In Pirkei Avot, Judah ben Tema is quoted as saying that people who reach the age of one hundred are, at least generally speaking, “as though they were dead, vanished, and gone from the world.” But the centenarians featured on the Living to 100 website at (http://www.bumc.bu.edu/centenarian/meet-centenarians/) don’t seem half dead at all. Just to the contrary! (One of them, at age 102, plays eighteen holes of golf three times a week.) Maybe the world has changed. After all, if there are three times as many American centenarians today as there were a scant 30 years ago, so how many 100-year-olds could Judah ben Tema have actually known in his day? Or maybe we ourselves have changed, or society has. Whatever, there is something satisfying in knowing that, for all our long-term destinies are in God’s hands, our short-term chances of living a long life are not entirely a function solely of good genes and good fortune. We can affect the odds considerably and, in most cases, without too much effort or expense. How much does dental floss cost? (Did I mention that before? People who floss daily live on the average two years longer than people who don’t. It’s hard to imagine why that would be. Maybe people with good dental hygiene are generally people who take care of themselves in other ways as well.)

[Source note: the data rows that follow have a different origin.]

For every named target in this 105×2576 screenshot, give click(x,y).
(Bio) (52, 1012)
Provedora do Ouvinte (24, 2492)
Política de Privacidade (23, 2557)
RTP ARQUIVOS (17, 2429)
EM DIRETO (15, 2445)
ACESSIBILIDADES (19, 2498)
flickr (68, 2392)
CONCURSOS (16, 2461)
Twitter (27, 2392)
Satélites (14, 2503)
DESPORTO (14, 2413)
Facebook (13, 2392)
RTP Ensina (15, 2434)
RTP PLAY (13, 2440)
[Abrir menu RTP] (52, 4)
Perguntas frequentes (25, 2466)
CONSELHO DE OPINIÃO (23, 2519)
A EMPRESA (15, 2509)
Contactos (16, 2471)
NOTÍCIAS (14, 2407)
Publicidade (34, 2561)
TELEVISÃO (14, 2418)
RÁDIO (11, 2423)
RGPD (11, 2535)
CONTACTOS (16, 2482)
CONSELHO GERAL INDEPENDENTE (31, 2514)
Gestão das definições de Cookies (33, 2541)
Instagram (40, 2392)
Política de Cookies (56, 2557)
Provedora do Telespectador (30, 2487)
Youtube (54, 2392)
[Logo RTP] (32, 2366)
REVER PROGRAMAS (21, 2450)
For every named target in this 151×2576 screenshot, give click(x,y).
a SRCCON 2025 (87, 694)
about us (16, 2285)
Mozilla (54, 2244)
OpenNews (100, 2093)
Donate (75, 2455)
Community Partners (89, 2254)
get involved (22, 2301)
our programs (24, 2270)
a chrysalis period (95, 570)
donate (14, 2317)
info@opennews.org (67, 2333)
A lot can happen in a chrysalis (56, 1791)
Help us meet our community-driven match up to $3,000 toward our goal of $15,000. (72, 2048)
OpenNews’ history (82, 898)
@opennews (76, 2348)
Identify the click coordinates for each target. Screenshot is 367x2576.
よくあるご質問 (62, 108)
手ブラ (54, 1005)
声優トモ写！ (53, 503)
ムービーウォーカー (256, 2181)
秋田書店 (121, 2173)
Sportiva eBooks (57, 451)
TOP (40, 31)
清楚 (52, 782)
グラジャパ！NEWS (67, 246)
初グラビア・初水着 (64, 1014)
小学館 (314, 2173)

And now for the results. It took some courage to click the final button, but I did. According to Dr. Perls, I should live to be 98. That would be nice! (I suppose I should revisit that thought when I’m 97. But it feels encouraging now!) The bottom line: eat fruit, don’t smoke, and go to shul! You can’t do much about you family history. But you can still consider carefully what Dr. Perls and his colleagues have discovered and act upon their findings. And the Torah does command us after all to choose life!